La question de savoir si c’est le Parisien ou la Londonienne Mary Quant qui a inventé la minijupe sera toujours sujet à débat, mais personne ne peut enlever à Courrèges le titre d’inventeur de la "space age fashion". En 1964, les casques futuristes de sa collection "Moon Girl" étaient un gadget, mais les robes trapèze, les manteaux à coupe boxy, les minijupes et les bottes d’un blanc éclatant en plastique étaient portés toutes les it-girls.
Pourtant, l’étoile s’est fait happer par un trou noir. Ce qui était futuriste dans les années 60 devint dépassé dans les années 80. L’empire bâti par André Courrèges et son épouse Coqueline, qui comptait 180 boutiques, s’effrita.
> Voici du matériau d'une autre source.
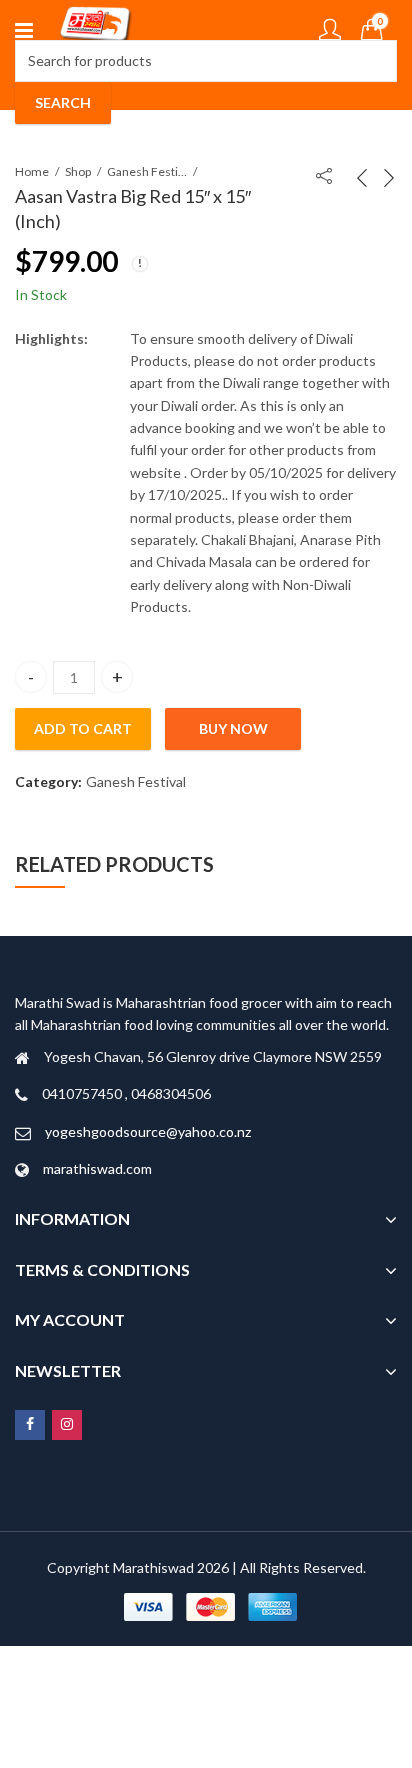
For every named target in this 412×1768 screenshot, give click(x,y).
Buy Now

Courrèges a changé plusieurs fois de propriétaire, la ligne de couture est arrêtée en 2002. Et si Coqueline Courrèges reste la directrice artistique jusqu’en 2011, au fil des reprises, la marque disparaît des radars.
Jusqu’à ce que, deux ans après la mort d’André Courrèges, le Groupe Artémis, la société d’investissement de la famille Pinault (à la tête du conglomérat de luxe Kering) la rachète, en 2018, pour la relancer -ce que Kering avait déjà fait avec succès pour Gucci, Saint Laurent et Bottega Veneta.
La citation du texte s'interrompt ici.